__PROVIDED RECORDS__
* * *

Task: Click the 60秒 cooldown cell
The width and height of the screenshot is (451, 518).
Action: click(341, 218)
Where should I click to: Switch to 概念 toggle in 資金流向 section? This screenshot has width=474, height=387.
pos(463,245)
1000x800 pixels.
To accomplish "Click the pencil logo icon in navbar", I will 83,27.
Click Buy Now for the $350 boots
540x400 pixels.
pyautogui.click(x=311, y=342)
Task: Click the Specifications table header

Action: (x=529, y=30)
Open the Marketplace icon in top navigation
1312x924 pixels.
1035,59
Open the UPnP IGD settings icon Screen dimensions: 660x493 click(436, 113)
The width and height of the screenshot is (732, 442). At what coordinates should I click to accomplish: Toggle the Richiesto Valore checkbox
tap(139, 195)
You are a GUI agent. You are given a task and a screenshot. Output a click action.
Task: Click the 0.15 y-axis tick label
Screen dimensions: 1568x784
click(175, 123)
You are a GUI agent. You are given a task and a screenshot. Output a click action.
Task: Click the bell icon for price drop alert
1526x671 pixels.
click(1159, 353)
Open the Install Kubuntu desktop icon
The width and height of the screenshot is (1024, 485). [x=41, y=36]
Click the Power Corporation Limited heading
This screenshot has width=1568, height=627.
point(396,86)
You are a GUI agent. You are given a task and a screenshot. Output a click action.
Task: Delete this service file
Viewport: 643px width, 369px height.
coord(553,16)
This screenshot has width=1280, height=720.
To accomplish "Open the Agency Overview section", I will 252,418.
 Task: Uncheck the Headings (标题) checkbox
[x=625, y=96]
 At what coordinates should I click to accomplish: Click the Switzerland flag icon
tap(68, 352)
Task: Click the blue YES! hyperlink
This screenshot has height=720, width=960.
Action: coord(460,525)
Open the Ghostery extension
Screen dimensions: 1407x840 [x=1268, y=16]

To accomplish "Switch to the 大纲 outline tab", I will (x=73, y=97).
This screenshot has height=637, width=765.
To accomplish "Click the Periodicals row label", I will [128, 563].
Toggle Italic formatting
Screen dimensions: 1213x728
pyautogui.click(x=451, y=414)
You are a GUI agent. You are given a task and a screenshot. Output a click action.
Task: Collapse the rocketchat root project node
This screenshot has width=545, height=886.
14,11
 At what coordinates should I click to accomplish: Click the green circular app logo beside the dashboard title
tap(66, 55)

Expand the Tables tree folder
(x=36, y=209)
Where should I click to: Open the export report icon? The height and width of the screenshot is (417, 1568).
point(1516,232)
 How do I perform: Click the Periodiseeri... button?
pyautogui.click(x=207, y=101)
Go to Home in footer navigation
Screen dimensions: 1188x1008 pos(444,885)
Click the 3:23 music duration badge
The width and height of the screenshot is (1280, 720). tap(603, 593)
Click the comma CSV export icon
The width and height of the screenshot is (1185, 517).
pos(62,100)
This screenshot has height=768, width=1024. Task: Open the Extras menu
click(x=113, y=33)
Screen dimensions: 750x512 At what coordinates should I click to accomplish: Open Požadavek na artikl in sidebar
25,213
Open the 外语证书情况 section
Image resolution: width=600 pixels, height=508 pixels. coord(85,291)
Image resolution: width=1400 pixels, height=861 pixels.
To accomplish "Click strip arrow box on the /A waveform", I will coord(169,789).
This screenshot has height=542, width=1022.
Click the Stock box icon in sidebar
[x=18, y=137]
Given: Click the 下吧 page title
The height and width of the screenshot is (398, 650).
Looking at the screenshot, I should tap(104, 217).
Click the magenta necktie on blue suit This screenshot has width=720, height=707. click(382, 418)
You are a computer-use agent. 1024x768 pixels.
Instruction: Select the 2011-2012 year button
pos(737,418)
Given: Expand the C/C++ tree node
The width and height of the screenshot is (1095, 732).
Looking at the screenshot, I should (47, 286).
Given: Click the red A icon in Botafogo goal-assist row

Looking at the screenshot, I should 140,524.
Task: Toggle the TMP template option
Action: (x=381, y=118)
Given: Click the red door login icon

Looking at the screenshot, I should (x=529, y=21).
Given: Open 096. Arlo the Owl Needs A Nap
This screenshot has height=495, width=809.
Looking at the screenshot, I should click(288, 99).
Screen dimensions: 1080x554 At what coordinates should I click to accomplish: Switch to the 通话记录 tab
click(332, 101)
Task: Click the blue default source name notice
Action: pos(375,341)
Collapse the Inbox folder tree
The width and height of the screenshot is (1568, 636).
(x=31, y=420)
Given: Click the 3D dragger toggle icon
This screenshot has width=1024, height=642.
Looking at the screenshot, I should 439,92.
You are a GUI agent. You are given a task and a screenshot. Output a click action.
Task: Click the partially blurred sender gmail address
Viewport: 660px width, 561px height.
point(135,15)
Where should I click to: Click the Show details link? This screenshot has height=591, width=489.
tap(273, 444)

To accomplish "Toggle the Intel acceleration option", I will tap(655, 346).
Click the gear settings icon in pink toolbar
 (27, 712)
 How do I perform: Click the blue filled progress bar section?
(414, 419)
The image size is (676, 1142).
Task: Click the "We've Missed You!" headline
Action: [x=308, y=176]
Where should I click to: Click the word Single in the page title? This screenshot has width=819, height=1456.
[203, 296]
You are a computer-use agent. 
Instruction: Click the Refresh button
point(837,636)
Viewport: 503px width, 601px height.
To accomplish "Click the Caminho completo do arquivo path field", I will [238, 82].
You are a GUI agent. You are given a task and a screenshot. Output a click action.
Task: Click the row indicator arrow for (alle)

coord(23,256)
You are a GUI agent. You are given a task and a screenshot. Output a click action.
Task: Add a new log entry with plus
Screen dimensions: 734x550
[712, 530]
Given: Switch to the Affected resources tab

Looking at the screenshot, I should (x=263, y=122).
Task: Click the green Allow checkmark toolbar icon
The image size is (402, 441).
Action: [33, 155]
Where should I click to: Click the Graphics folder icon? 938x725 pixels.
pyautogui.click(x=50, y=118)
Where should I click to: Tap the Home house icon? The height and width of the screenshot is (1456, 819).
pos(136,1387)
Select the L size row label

* * *

__WRITTEN INSTRUCTION__
Return every line of the records that contains the string "navigation", treating uppercase and lowercase letters as distinct.

__RESULT FOR THIS EXERCISE__
Open the Marketplace icon in top navigation
Go to Home in footer navigation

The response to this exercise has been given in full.